Task description
Reproduce the entries exactly. Omit none of them.

Task material
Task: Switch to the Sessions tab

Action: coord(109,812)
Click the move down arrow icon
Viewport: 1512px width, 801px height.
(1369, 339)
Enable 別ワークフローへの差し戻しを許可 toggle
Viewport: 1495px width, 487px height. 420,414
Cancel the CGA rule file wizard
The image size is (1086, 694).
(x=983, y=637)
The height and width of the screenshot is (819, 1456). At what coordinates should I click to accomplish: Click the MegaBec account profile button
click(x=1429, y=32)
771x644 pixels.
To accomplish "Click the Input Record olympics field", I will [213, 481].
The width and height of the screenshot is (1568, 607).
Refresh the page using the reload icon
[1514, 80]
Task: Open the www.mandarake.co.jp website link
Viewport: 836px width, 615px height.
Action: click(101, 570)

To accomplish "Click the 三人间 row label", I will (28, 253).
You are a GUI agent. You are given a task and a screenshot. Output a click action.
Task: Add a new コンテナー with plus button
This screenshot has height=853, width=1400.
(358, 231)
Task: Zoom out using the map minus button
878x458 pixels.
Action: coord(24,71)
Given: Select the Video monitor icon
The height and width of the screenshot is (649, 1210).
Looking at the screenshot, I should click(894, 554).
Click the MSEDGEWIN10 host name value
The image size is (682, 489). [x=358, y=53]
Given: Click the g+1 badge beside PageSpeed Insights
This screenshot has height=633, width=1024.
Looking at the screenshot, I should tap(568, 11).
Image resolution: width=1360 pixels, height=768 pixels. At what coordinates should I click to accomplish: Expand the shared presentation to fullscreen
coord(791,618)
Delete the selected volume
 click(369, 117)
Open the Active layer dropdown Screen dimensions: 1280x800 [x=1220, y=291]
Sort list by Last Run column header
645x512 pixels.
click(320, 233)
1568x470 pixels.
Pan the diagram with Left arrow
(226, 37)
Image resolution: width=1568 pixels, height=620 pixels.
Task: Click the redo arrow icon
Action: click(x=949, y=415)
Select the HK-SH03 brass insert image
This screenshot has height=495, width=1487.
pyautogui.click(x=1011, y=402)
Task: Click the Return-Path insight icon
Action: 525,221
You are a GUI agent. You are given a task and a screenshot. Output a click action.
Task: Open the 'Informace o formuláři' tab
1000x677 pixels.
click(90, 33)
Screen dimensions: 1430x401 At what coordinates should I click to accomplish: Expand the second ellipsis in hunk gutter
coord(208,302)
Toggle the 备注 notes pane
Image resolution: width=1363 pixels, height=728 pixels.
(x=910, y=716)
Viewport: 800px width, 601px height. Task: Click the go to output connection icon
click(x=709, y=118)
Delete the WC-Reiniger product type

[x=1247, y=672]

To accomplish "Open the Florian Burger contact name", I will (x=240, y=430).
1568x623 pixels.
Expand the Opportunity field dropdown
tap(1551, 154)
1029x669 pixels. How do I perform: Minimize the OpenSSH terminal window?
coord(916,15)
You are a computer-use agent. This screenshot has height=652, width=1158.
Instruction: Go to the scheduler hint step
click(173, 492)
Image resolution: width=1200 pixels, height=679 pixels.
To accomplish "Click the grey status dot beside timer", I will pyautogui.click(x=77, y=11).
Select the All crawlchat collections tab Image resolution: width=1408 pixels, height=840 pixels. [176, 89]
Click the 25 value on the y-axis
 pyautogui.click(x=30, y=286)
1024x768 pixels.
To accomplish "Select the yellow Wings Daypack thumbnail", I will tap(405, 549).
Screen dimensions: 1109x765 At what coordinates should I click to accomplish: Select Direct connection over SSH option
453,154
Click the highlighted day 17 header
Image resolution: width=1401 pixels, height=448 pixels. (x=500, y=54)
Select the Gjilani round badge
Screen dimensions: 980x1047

Written reply
Task: Switch to the Sessions tab

Action: coord(109,812)
Click the move down arrow icon
Viewport: 1512px width, 801px height.
(1369, 339)
Enable 別ワークフローへの差し戻しを許可 toggle
Viewport: 1495px width, 487px height. 420,414
Cancel the CGA rule file wizard
The image size is (1086, 694).
(x=983, y=637)
The height and width of the screenshot is (819, 1456). At what coordinates should I click to accomplish: Click the MegaBec account profile button
click(x=1429, y=32)
771x644 pixels.
To accomplish "Click the Input Record olympics field", I will [213, 481].
The width and height of the screenshot is (1568, 607).
Refresh the page using the reload icon
[1514, 80]
Task: Open the www.mandarake.co.jp website link
Viewport: 836px width, 615px height.
Action: click(101, 570)

To accomplish "Click the 三人间 row label", I will (28, 253).
You are a GUI agent. You are given a task and a screenshot. Output a click action.
Task: Add a new コンテナー with plus button
This screenshot has height=853, width=1400.
(358, 231)
Task: Zoom out using the map minus button
878x458 pixels.
Action: coord(24,71)
Given: Select the Video monitor icon
The height and width of the screenshot is (649, 1210).
Looking at the screenshot, I should click(894, 554).
Click the MSEDGEWIN10 host name value
The image size is (682, 489). [x=358, y=53]
Given: Click the g+1 badge beside PageSpeed Insights
This screenshot has height=633, width=1024.
Looking at the screenshot, I should tap(568, 11).
Image resolution: width=1360 pixels, height=768 pixels. At what coordinates should I click to accomplish: Expand the shared presentation to fullscreen
coord(791,618)
Delete the selected volume
 click(369, 117)
Open the Active layer dropdown Screen dimensions: 1280x800 [x=1220, y=291]
Sort list by Last Run column header
645x512 pixels.
click(320, 233)
1568x470 pixels.
Pan the diagram with Left arrow
(226, 37)
Image resolution: width=1568 pixels, height=620 pixels.
Task: Click the redo arrow icon
Action: click(x=949, y=415)
Select the HK-SH03 brass insert image
This screenshot has height=495, width=1487.
pyautogui.click(x=1011, y=402)
Task: Click the Return-Path insight icon
Action: 525,221
You are a GUI agent. You are given a task and a screenshot. Output a click action.
Task: Open the 'Informace o formuláři' tab
1000x677 pixels.
click(90, 33)
Screen dimensions: 1430x401 At what coordinates should I click to accomplish: Expand the second ellipsis in hunk gutter
coord(208,302)
Toggle the 备注 notes pane
Image resolution: width=1363 pixels, height=728 pixels.
(x=910, y=716)
Viewport: 800px width, 601px height. Task: Click the go to output connection icon
click(x=709, y=118)
Delete the WC-Reiniger product type

[x=1247, y=672]

To accomplish "Open the Florian Burger contact name", I will (x=240, y=430).
1568x623 pixels.
Expand the Opportunity field dropdown
tap(1551, 154)
1029x669 pixels. How do I perform: Minimize the OpenSSH terminal window?
coord(916,15)
You are a computer-use agent. This screenshot has height=652, width=1158.
Instruction: Go to the scheduler hint step
click(173, 492)
Image resolution: width=1200 pixels, height=679 pixels.
To accomplish "Click the grey status dot beside timer", I will pyautogui.click(x=77, y=11).
Select the All crawlchat collections tab Image resolution: width=1408 pixels, height=840 pixels. [176, 89]
Click the 25 value on the y-axis
 pyautogui.click(x=30, y=286)
1024x768 pixels.
To accomplish "Select the yellow Wings Daypack thumbnail", I will tap(405, 549).
Screen dimensions: 1109x765 At what coordinates should I click to accomplish: Select Direct connection over SSH option
453,154
Click the highlighted day 17 header
Image resolution: width=1401 pixels, height=448 pixels. (x=500, y=54)
Select the Gjilani round badge
Screen dimensions: 980x1047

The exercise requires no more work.